Le samedi 13 avril, c’était au tour du général Awad Ibn Ouf, nommé à la tête du Conseil de Transition militaire, de démissionner après une journée au pouvoir. Le Général Abdel Fattah al–Burhane a été nommé à sa place.

Pour tenter d’apaiser les manifestant·e·s, le général al-Burhane a annoncé une série de mesures en guise de concessions: la levée du couvre-feu et la libération de tous les manifestant·e·s arrêté·e·s ces dernières semaines. Il s’est également engagé à faire juger les personnes ayant tué des protestataires. Pour tenter d’afficher sa bonne volonté face aux manifestant·e·s, le Conseil militaire a également annoncé la démission de Salah Gosh, chef du puissant service de renseignement soudanais (NISS).
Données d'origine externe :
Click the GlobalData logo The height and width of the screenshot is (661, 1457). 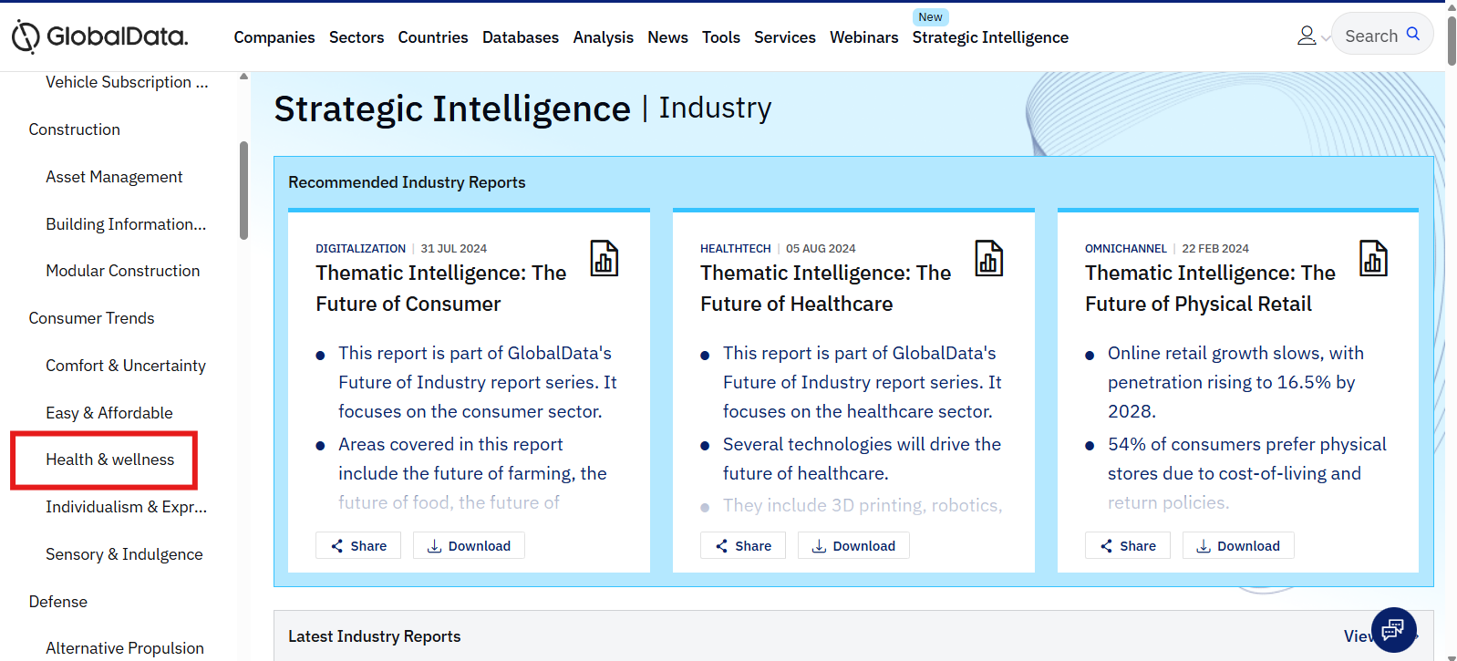[x=99, y=36]
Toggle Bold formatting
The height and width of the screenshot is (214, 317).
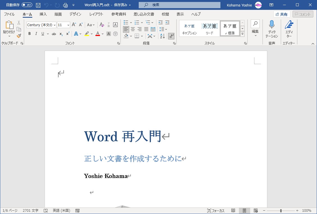(x=29, y=34)
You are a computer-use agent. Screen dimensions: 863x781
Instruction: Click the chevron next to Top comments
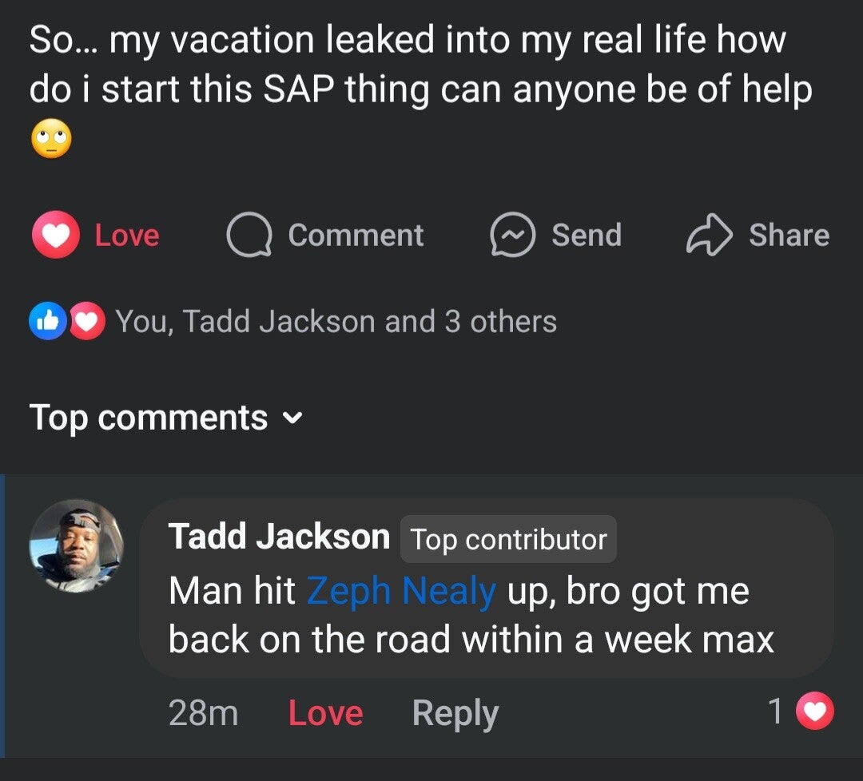tap(294, 418)
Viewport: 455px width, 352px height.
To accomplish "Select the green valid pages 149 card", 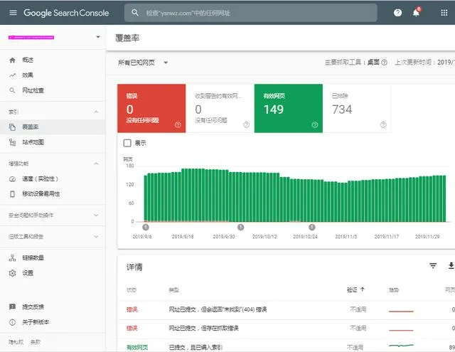I will click(288, 108).
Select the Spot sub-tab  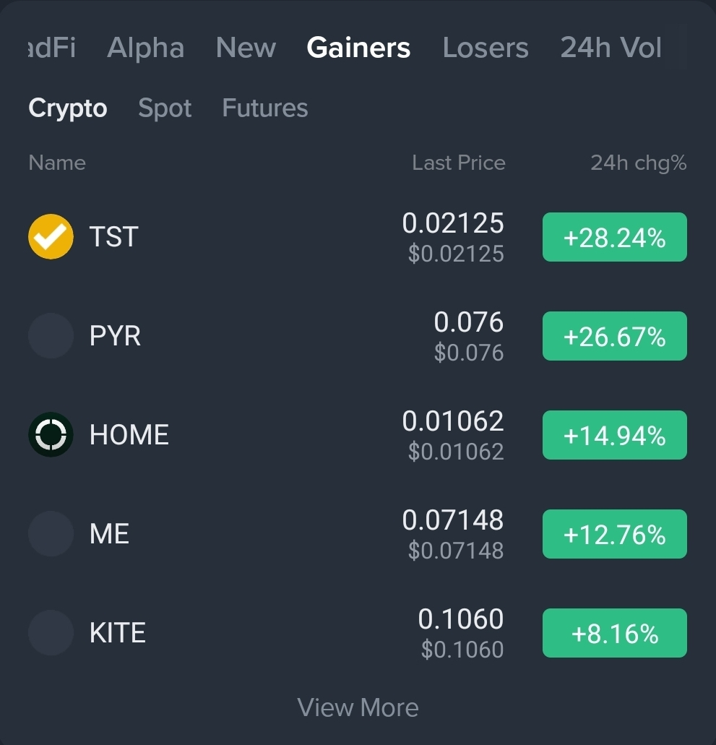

Il a promis qu’un gouvernement civil serait formé après des consultation avec l’opposition – sans toutefois donner de calendrier – et que la période de transition ne dépasserait pas deux ans.

Les mobilisations continuent

Cependant, les mobilisations n’ont pas cessé, bien au contraire. Elles demandent notamment la dissolution du Conseil de Transition Militaire. Dans un communiqué publié le dimanche 14 avril, l’Association des professionnels soudanais, un des fers de lance de la contestation populaire, appelle la population à poursuivre le vaste sit-in de protestation lancé le week-end dernier et « à exercer toute forme de pression pacifique pour atteindre les objectifs de la révolution ». Des milliers de manifestant·e·s étaient toujours rassemblé·e·s devant le QG de l’armée à Khartoum pour maintenir la pression, au lendemain de l’engagement pris par le général Burhane « d’éliminer les racines » du régime d’Omar el-Béchir.

Les concessions faites par le Conseil de Transition Militaire face aux mobilisations populaires ne diminuent pas les aspirations des manifestant·e·s à un changement radical de régime politique. Les masses populaires soudanaises ont appris de l’expérience politique égyptienne et ont démontré qu’ils et elles ne se faisaient aucune illusion par rapport au rôle contre-révolutionnaire joué par la haute hiérarchie militaire soudanaise.